Computational insights into different chemoselectivities in Rh2(ii)-catalyzed N-aryl nitrene and analogous Rh2(ii)/Cu(i)-catalyzed aryl-substituted carbene involving reactions

Computational studies were carried out to investigate the mechanisms and the origins of chemoselectivities among multiple reactive sites for Rh-2(ii)-catalyzed N-aryl nitrene and analogous Rh-2(ii)/Cu(i)-catalyzed aryl carbene involving reactions. For the reaction of Rh-2(ii)-catalyzed ortho-alkenyl substituted aryl azides to produce 3H-indoles, after the formation of the crucial Rh-2(ii)-N-arylnitrene intermediate, the computational results suggest that it is more advantageous for the triplet Rh-2(ii)-N-arylnitrene to undergo intramolecular nitrene addition to the alkenyl moiety followed by the formation of an N-heterocycle in the singlet state. Driven by re-aromatization, the subsequent migration of the ester group could proceed to afford the final 3H-indole derivative product.

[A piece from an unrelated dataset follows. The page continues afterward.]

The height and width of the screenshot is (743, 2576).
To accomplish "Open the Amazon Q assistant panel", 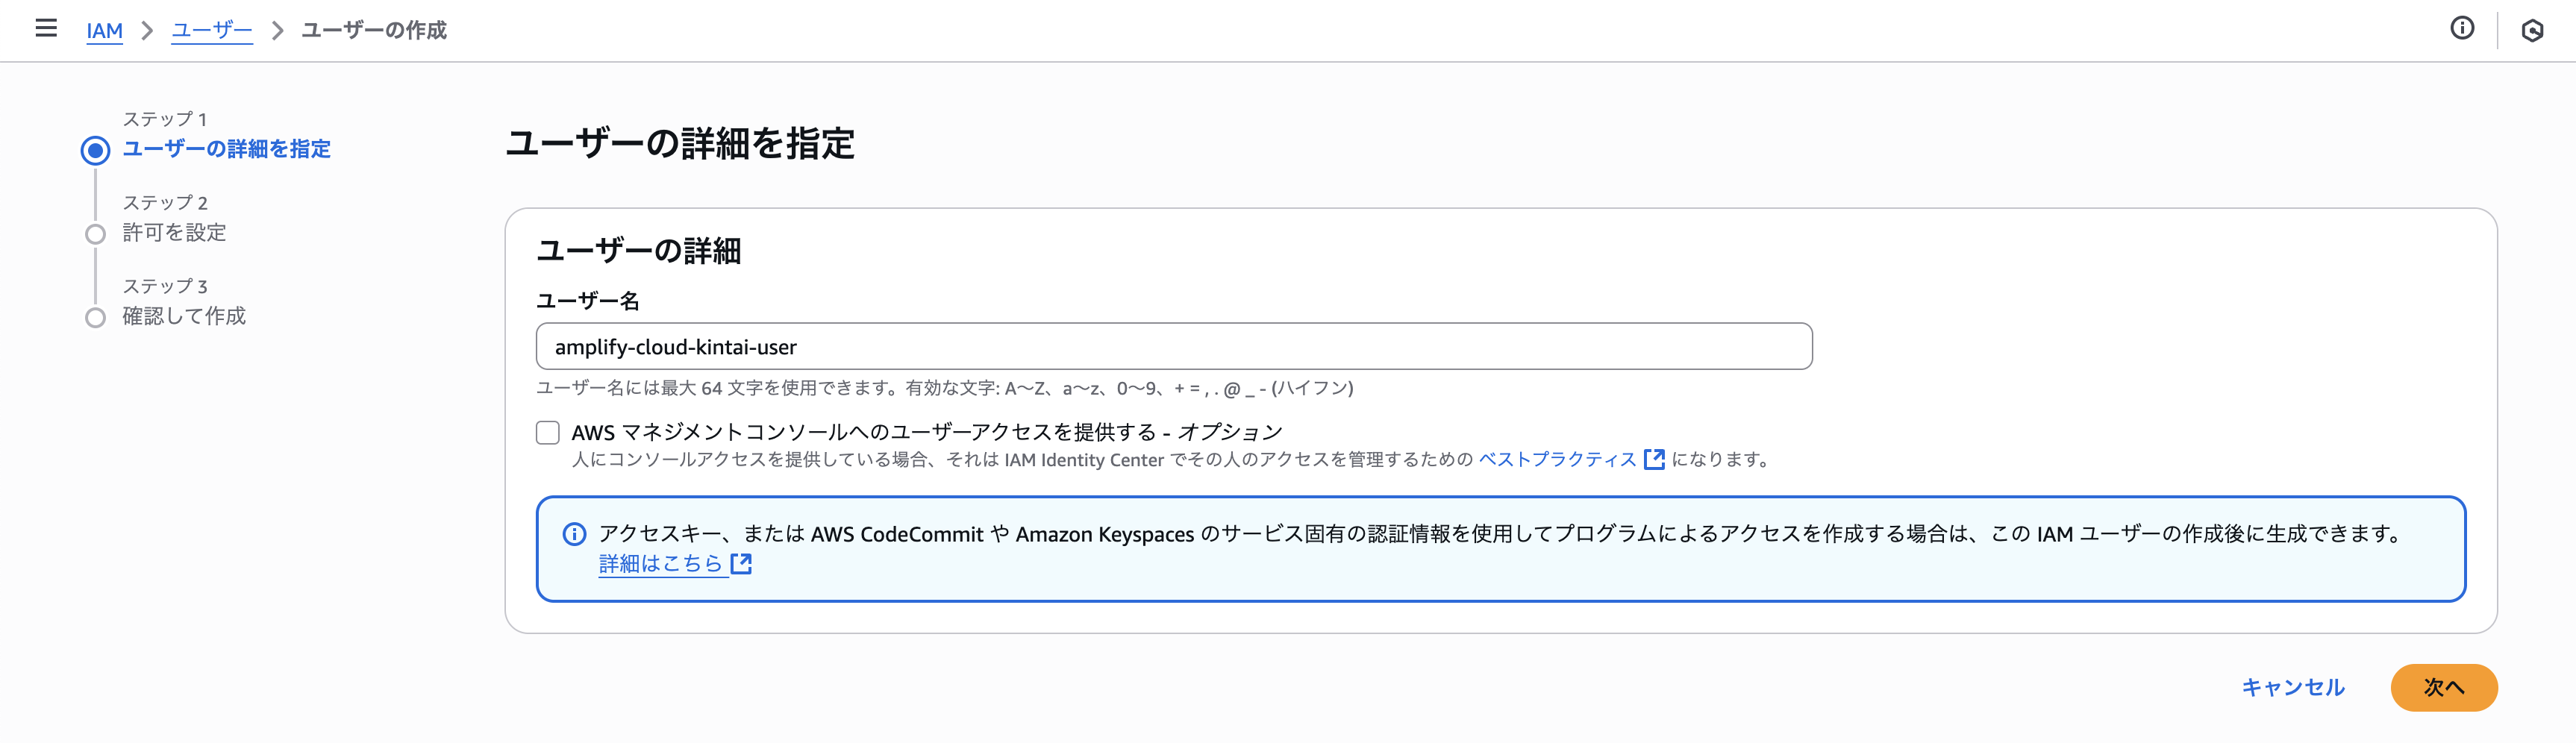I will coord(2533,30).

For the mechanism of the Rh-2(ii)-catalyzed analogous aryl-substituted carbene transfer reaction, calculation results show that it is favorable for the key Rh-2(ii)-arylcarbene intermediate to trigger intramolecular allyl sp(3) C-H insertion thereby forming the 1H-indene derivative in a concerted manner. The nucleophilic attack of the alkenyl group to the carbene moiety is unfavorable mainly due to the steric hindrance between the ester group and the methyl group attached to the carbene moiety. In addition, for the Cu(i)-catalyzed carbene transfer reaction with the same substrate, after the formation of the key Cu(i)-carbenoid intermediate, the nucleophilic attack of the oxygen atom of the carbonyl group to the carbene moiety is found to be the most favorable pathway, yielding an epoxide intermediate through subsequent cyclization. Afterward, ring opening of the three-membered ring and methyl migration can follow to give the final -alkoxy 2H-naphthalenone product. Compared with the Rh-2(ii)-catalyzed counterpart, the steric hindrance for the O attack pathway is negligible in the Cu(i)-catalyzed reaction due to the absence of the bulky ligand.